Antihypertensive therapy augments endothelium-dependent relaxations in coronary arteries of spontaneously hypertensive rats.
BACKGROUND Coronary artery disease is an important complication of hypertension. Therefore, the effects of antihypertensive therapy on the endothelial nitric oxide (NO)/L-arginine pathway and vascular smooth muscle were studied in left anterior descending coronary arteries of Wistar-Kyoto (WKY) rats and spontaneously hypertensive rats (SHR). Angiotensin II (AT1) receptor antagonists CGP 48369 and valsartan, angiotensin-converting enzyme inhibitor benazepril HCl, and calcium antagonist nifedipine were used as antihypertensive agents.

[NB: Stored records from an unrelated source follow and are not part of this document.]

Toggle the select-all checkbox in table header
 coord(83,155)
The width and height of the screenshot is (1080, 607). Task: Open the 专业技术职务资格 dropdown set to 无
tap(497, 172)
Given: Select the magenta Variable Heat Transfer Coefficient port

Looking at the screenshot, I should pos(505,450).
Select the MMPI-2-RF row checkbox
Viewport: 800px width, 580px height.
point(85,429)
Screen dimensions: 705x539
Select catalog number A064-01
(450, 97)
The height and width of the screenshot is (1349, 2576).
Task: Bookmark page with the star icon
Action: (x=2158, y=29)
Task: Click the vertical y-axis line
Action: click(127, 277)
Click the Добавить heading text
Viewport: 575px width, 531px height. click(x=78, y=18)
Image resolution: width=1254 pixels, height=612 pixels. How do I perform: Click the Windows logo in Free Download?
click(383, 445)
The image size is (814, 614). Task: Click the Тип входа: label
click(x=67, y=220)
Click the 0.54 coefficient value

METHODS AND RESULTS Rings were examined in myograph systems for isometric tension recording. In untreated WKY and SHR rings, acetylcholine (10(-9) to 10(-5) mol/L) but not bradykinin, substance P (both 10(-6) mol/L), or thrombin (1 U/mL) induced comparable endothelium-dependent relaxations. These relaxations were markedly decreased by NG-monomethyl-L-arginine (10(-4) mol/L) and fully prevented by N omega-nitro-L-arginine methyl ester (10(-4) mol/L) or methylene blue (10(-5) mol/L). In vitro treatment of WKY and SHR rings with benazeprilat, CGP 48369, or valsartan (3 x 10(-7) mol/L) did not affect responses to acetylcholine. In SHR, chronic therapy for 8 weeks with benazepril HCl, CGP 48369, valsartan, or nifedipine (each 10 mg.kg-1.d-1 PO) similarly reduced blood pressure and increased endothelium-dependent relaxations to acetylcholine (log shift at IC50, ie, half-maximal inhibition of a preceding contraction, 10-, 8-, 13-, and 13-fold, P < .05 versus control), whereas relaxations to the NO donor 3-morpholino sydnonimine (SIN-1, 10(-9) to 10(-5) mol/L) remained unaffected. In WKY, chronic therapy with nifedipine (10 mg.kg-1.d-1 PO) affected neither blood pressure nor relaxations to acetylcholine or SIN-1.
CONCLUSIONS In rat coronary arteries, NO is synthesized via the endothelial L-arginine pathway and released after stimulation with acetylcholine. In SHR, chronic antihypertensive therapy with either angiotensin receptor antagonists, an angiotensin-converting enzyme inhibitor, or a calcium antagonist specifically increased the normal endothelium-dependent relaxations to acetylcholine, probably because of their blood pressure-lowering effects, whereas the responsiveness of vascular smooth muscle to NO remained unaffected.